Commentators on Scripture down through church history have noticed that as a Gospel writer, Luke gives particular prominence to the Holy Spirit. The Holy Spirit makes more explicitly identified appearances in Luke than in any other Gospel, and so many students of Scripture and theologians have concluded that Pneumatology (the doctrine of the Holy Spirit) is one of Luke’s theological emphases. It is no surprise, then, that the Holy Spirit makes an appearance in the story of the Annunciation. After hearing the announcement of her miraculous pregnancy and the coming birth of her son, Mary asks a rather natural question: “And Mary said to the angel, “How will this be, since I am a virgin? And the angel answered her, “The Holy Spirit will come upon you, and the power of the Most High will overshadow you; therefore the child to be born will be called holy—the Son of God.” (Luke 1:34-35, emphasis mine). The Holy Spirit is the agent of this miracle by his presence and his power, and it is these two features of the Holy Spirit’s work that we find our resonances with the Collect.

We ask in this Collect that God would stir up his power and come among us. We ask, in other words, for the presence and the power of God. We also ask that God’s grace and mercy would help and deliver us. Presence. Power. Grace. Mercy. Help. Deliverance. All of these things have the same source, and they all come to us by the same agency: the Holy Spirit himself. When we ask God for his presence and power, He answers with the Spirit. Or when we request grace and mercy, we receive it through the Holy Spirit’s work. Or when we cry out for help and deliverance, the Spirit himself comes to rescue us.

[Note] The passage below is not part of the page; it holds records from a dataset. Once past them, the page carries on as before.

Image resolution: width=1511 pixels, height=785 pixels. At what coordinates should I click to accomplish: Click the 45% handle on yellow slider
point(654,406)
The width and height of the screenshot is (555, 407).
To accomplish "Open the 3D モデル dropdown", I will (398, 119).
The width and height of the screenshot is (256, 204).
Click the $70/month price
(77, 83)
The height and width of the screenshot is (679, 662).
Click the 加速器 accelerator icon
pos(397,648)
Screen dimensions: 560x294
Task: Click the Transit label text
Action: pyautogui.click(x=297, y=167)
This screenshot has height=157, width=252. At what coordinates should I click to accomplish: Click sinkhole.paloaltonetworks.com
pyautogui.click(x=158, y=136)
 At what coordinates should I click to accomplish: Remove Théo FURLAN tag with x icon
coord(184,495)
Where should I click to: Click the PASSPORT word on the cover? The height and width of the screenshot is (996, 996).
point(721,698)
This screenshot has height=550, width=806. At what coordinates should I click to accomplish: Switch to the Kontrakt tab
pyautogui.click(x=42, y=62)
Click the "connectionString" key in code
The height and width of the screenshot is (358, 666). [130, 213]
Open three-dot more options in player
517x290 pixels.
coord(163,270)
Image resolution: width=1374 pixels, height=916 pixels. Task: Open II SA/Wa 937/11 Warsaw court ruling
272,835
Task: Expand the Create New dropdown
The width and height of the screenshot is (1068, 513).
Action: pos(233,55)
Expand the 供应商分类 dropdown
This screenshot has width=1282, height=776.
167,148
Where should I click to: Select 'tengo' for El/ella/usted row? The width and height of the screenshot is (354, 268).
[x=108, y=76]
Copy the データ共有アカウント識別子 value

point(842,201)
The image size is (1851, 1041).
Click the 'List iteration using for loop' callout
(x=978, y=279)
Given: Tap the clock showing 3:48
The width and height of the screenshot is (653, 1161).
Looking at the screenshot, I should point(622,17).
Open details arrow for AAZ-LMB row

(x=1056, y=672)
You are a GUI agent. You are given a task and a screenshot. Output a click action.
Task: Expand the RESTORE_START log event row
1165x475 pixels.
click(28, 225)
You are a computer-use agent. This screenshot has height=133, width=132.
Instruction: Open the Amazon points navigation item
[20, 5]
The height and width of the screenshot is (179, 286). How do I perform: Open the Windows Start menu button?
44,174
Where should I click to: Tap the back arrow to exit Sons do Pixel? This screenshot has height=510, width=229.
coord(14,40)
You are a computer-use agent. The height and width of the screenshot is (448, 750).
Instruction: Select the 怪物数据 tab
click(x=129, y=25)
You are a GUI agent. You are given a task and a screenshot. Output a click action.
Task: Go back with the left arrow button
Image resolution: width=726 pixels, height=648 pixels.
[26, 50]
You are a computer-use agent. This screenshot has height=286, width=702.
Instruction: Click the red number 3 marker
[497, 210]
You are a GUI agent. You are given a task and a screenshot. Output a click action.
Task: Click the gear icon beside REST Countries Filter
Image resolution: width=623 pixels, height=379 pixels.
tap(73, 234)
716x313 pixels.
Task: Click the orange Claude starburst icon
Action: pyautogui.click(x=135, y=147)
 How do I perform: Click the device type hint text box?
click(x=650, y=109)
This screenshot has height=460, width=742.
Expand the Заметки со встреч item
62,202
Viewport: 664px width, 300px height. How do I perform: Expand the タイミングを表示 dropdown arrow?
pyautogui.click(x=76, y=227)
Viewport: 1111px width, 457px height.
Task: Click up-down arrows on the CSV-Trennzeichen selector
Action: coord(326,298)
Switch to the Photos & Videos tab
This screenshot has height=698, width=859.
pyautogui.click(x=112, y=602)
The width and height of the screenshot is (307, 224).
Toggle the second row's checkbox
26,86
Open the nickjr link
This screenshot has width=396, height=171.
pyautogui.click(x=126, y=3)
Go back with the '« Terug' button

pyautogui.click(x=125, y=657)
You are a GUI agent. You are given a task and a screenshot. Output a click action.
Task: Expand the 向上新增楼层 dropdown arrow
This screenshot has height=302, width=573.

The best answer to all of these prayers is the personal presence and power of the Third Person of the Holy Trinity, who is God Himself. When we ask God for the things toward which this Collect directs us, we are not asking for anything less than God, since it is only in, through, and from God that our prayers are answered. And so, let us ask for all these things. But let us also simply pray for more and more of the presence and power of the Holy Spirit in our lives, since He is the ultimate answer to our prayers anyway. Come, Holy Spirit. Come and have your way. Amen.